Em alguns casos, as plataformas não têm de tomar decisões morais e, por isso, são consideradas praticamente isentas. “No caso do Pangaea, especificadamente, a ferramenta é totalmente isenta de ideologias ou crenças. Ela utiliza informações de cadastro, o comportamento e a avaliação de outros usuários para entender a relevância de cada um no momento da indicação para responder a uma pergunta. Ela não tem como ser tendenciosa ou dar mais valor para alguém com base em seu cargo, salário ou gênero, por exemplo.
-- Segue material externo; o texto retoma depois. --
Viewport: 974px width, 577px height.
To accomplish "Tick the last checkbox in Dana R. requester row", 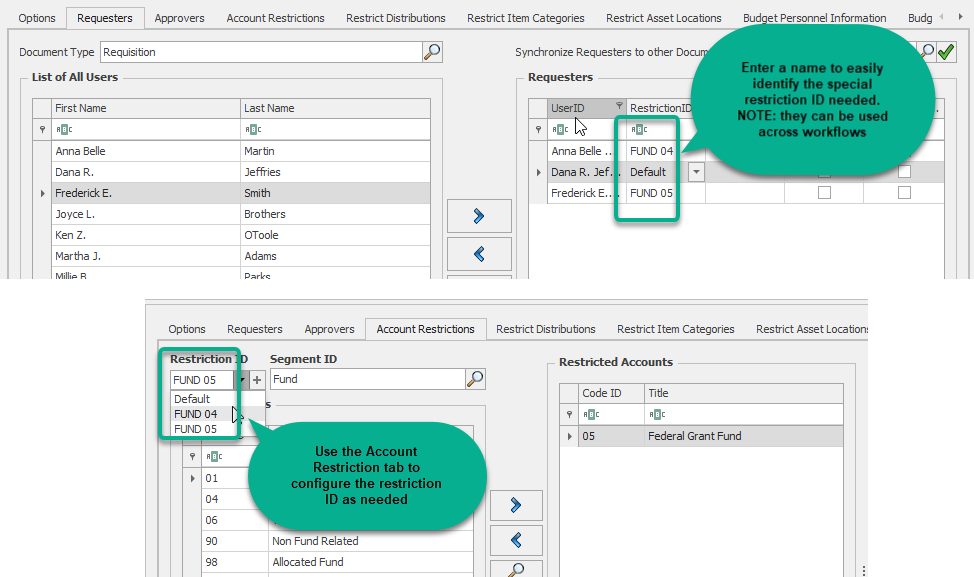I will [904, 172].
Afinal, essas informações realmente não importam para esse fim, mas o ser humano deixa suas decisões e escolhas serem influenciadas por opiniões e preconceitos”, afirma Guilherme Gomide, que está à frente do projeto do Pangaea, a solução de inteligência artificial da J. Walter Thompson Company que reúne todo o conhecimento da empresa. “Ele nasceu de um concurso interno em 2015, quando o objetivo era criar coisas que podem tornar a Mirum a agência mais conectada do mundo”, diz.

Alguns especialistas ouvidos pelo PROPMARK concordam que a comunicação ainda está engatinhando nesta tecnologia e há muito espaço para crescer e para discutir o tema.
“Esse mercado ainda está verde. Estão só fazendo chatbot. Eu estimo que 2018 vai ter uma virada de chave grande. Muitas empresas vão deixam de ter soluções só emergenciais e vão olhar para frente”, conta Figueiredo.

“A inteligência artificial fez uma evolução muito grande em detecção de imagem e de entendimento de linguagem falada, mas ainda teve pouco avanço em campo de processamento de linguagem natural. Ele não consegue discernir entre ironia e pragmática”, fala Massareto.
Justamente por estar no início do uso, ainda há muito para ser desenvolvido e discutido sobre o tema. “O mercado de advertising ainda está nos primeiros passos sobre uso de AI, então a discussão ética de treinamento e uso de inteligência artificial é extremamente inicial e não debatida de maneira ampla. Historicamente, o mercado de comunicação utiliza novas tecnologias de forma errônea, sem uma real preocupação moral e de equilíbrio com o ecossistema, e esse triste cenário está sendo repetido com o uso indevido de inteligência artificial, mesmo no estágio inicial“, diz Marcel Jientara, CEO e fundador da Nexus Edge.

Anderson Rocha, integrante do IEEE (Instituto de Engenheiros Eletricistas e Eletrônicos) e professor da Universidade de Campinas, também acha que a inteligência artificial será muito usada nos próximos anos. “Estamos vivendo uma época de ouro para a inteligência artificial. Onde há dados, há potencial para gerarmos conhecimento e vantagens em relação aos competidores. Sem dúvida, informação é o novo ouro da era digital, assim como petróleo foi o do século 20 e o ouro em si o do século 19”, afirma.